三つ子の魂百までと言われますが、幼少期に限らず、ゲームを遊んだ思い出は脳に深く刻まれるもの。
何年、何十年たっても、「なんでオレ、こんなこと覚えてるんだろ……」と愕然とするような記憶が残りがちでして。
そんな脳のメモリ(記憶・容量)を無駄づかいしている例を語ります! 今回は、2007年にPC向けに公開された見下ろし型シューティングゲーム『Bloodmasters』になります。
何年、何十年たっても、「なんでオレ、こんなこと覚えてるんだろ……」と愕然とするような記憶が残りがちでして。
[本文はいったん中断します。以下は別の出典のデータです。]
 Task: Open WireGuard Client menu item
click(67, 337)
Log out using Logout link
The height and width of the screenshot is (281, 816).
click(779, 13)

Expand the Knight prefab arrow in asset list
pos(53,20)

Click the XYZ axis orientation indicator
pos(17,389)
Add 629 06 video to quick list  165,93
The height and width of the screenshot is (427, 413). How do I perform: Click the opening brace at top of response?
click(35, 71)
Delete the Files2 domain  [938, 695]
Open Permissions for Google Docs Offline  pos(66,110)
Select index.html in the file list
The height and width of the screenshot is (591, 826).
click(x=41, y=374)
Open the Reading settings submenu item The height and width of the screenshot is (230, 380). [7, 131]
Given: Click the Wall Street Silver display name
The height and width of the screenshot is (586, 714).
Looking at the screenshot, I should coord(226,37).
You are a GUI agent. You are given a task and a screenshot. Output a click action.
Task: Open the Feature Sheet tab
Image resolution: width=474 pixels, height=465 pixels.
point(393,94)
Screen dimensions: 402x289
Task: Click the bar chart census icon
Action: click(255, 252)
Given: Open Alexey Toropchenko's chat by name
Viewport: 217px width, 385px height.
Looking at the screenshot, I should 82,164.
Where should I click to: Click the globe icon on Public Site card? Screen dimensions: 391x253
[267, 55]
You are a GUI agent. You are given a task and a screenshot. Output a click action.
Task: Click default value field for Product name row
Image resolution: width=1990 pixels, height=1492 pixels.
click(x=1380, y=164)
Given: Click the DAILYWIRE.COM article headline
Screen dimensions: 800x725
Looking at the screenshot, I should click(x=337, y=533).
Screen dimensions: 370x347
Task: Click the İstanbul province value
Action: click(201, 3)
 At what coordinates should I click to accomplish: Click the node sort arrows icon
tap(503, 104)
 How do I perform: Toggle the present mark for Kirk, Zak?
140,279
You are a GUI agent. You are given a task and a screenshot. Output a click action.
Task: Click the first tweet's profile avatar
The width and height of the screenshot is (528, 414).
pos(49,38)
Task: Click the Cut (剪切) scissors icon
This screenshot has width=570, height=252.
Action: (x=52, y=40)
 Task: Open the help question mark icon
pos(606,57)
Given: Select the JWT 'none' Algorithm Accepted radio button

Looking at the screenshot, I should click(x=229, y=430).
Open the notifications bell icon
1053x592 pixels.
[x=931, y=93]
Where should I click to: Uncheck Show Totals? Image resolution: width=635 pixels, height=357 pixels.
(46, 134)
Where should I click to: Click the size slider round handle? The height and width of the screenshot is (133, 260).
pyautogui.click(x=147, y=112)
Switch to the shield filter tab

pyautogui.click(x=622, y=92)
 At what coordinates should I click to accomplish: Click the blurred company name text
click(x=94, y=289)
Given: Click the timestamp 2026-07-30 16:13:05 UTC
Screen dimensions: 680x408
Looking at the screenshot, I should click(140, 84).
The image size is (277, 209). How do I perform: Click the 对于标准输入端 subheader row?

そんな脳のメモリ(記憶・容量)を無駄づかいしている例を語ります! 今回は、2007年にPC向けに公開された見下ろし型シューティングゲーム『Bloodmasters』になります。
思い出コラムを読む“ゲーム”という概念すら知らないままプレイ。初めてのシューティングは、ひたすら落下し続けるだけだった
自分が初めて触ったPCゲームとして、今でも記憶に残り続けている作品があります。それが、この『Bloodmasters』でした。
本作は、プレイヤー同士が撃ち合う見下ろし型のシューティングゲーム。私がプレイしていたのは、自分以外が全員敵で、倒されてもすぐにリスポーンできる、カジュアルなモードです。
今思えば、チーム戦ではなかったのは本当に幸いでした。
当時の私は4歳。”ゲーム”という概念すら、まだよく分かっていません。
きっかけは父のPC。父が離席している間に、プレイ中だったPCゲームをこっそり触ったのが始まりです。
敵に倒されると負けることも、落下するとやられてしまうことも分からない私は、あろうことか、いきなりプレイヤーのいる戦場へ向かいました。
当然、まともに操作できるはずがありません。4歳児にPvPの戦場は、当たり前に厳しすぎる!
今ではPCゲームを遊ぶうえで、WASD移動はかなり基本的な操作。しかし当時初めてPCを触った私は、キーボードの左側にあるキーでキャラクターを動かすという発想すらありませんでした。
移動っぽく見える矢印キーを押してみたり、父の見よう見まねでマウスを動かしてみたり、手当たり次第にキーを叩いてみたり。しばらくは、その場でマウスを振り回しているだけだった気がします。
本来は敵と撃ち合うゲームのはずなのに、それ以前にまともに歩けない。リスポーンするたびに、まっすぐステージ外の奈落へ進んで、そのまま落下する。また復活しても、意図しない方向へ進んで落ちる。
それでも、不思議と退屈ではありませんでした。
マウスを動かすと向きが変わることも、キーを押すとキャラクターが動くことも、当時はまだいまいち分かっていませんでした。敵を倒せたわけでも、ルールを理解していたわけでもありません。ただ、手元で何かをすると画面の中でも何かが起きる。それだけで、当時の私には十分すぎるほど面白かったのでしょう。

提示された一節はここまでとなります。